Ace se dejó caer sobre su asiento, desanimado, consternado y completamente atónito.

—Pero no lo comprendo... —empezó John Taverel—. ¿Qué pueden esperar ganar? Se trata de una exhibición, de un combate amistoso; aunque Kamanos dejara K. O. a Ace en el primer asalto, eso no le daría el título. Nadie le reconocería como campeón del mundo.

—¿No? Gold se ha librado mucho de deciros que, en este Estado, hay una ley que prohibe los combates de boxeo profesional, y cualquier combate se anuncia siempre como «de exhibición». No se puede tomar ninguna decisión oficial; sin embargo, dos títulos cambiaron de propietario en este Estado a consecuencia de derribos... y los dos combates fueron anunciados como «de exhibición». Gold tenía razón cuando dijo que todo el mundo acudiría para presenciar un combate de verdad. Están acostumbrados a ver esos combates llamados «de exhibición». Si Kamanos es declarado vencedor por K. O. o a resultas de un golpe prohibido, su mánager reclamará el título de campeón del mundo para su boxeador, y los periódicos del Estado montarán un buen escándalo. Naturalmente, las comisiones de boxeo y los periodistas rechazarán la demanda, pero el público será de otra opinión y toda la publicidad resultante de este asunto les dará a Kamanos y a su banda la oportunidad de conseguir un buen montón de pasta y obligará a Ace a enfrentársele de nuevo en el cuadrilátero.

—Mira que venir a mi ciudad natal para acabar siendo víctima de semejante montaje... —murmuró Ace, con el corazón roto—. Señor Clive, ¿todo el mundo que hay en la sala está al corriente de esta trampa?

—No, Ace. Los espectadores piensan que todo es normal. Los únicos tipos con malas intenciones de todo este montaje son los que he mencionado, y algunos apostadores de la peor condición.

—Eso no hace diferencia —replicó Taverel violentamente—. Anularé el combate ahora mismo. ¡Ace, no subirás al ring!

—Señor John —dijo Ace con la cabezonería poco habitual en él que caracterizaba toda esta historia—, no podemos hacer eso. La gente ya está en la seila, ha pagado por sus asientos y no podemos decepcionarla. Además, ahora puedo demostrar a los habitantes de mi pueblo natal qué clase de hombre es Ace Jessel.

Se quedó en silencio durante un momento y sus ojos empezaron a brillar como si dos fuegos rojizos ardieran en su cráneo detrás de ellos.

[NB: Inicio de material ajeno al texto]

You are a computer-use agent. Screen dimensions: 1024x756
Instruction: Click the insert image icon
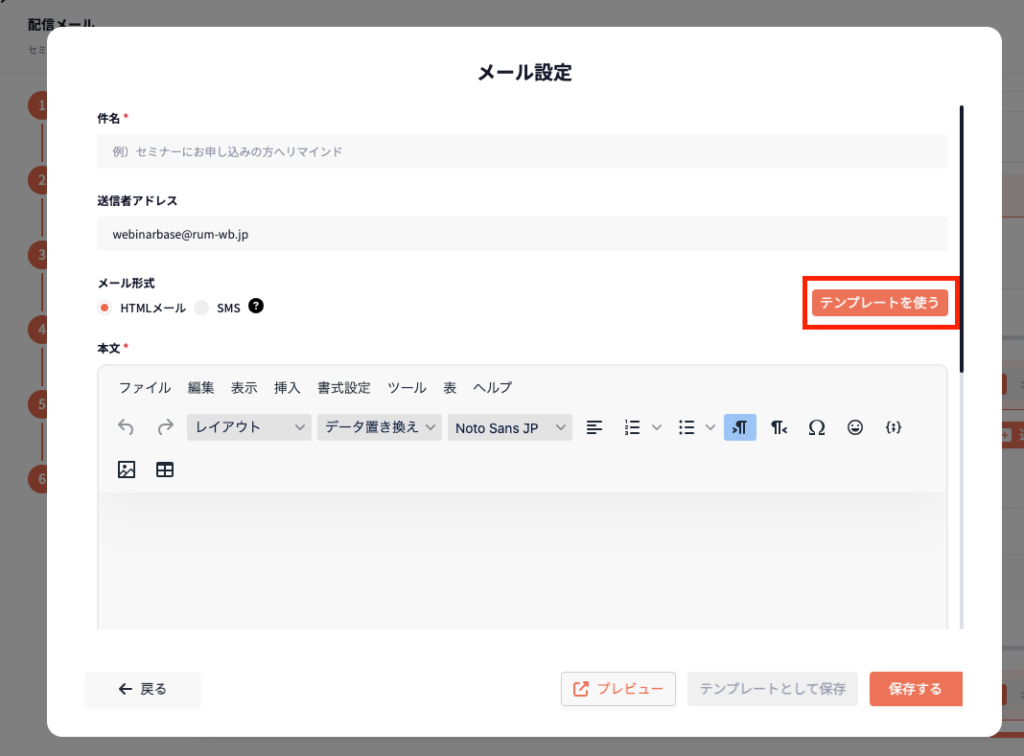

—¡Ese tal Kamanos y toda su banda proyectan dejarme en ridículo entre los de mi pueblo! —gruñó repentinamente, levantándose de un salto, mientras su gigantesco cuerpo temblaba dominado por el ansia del combate—. Voy a hacer pedazos a ese hombre...

Se dejó caer sobre la silla y su furor fue desapareciendo tan deprisa como apareció.

—Ah, perdóneme, señor Clive, le agradezco que me haya advertido. Señor John, trataré a ese tal Kamanos del modo que él piensa tratarme a mí. ¡Si empieza a pegar, pegaré! Pero toda esa gente espera un buen combate, así que no le dejaré K. O., salvo si me obliga a hacerlo.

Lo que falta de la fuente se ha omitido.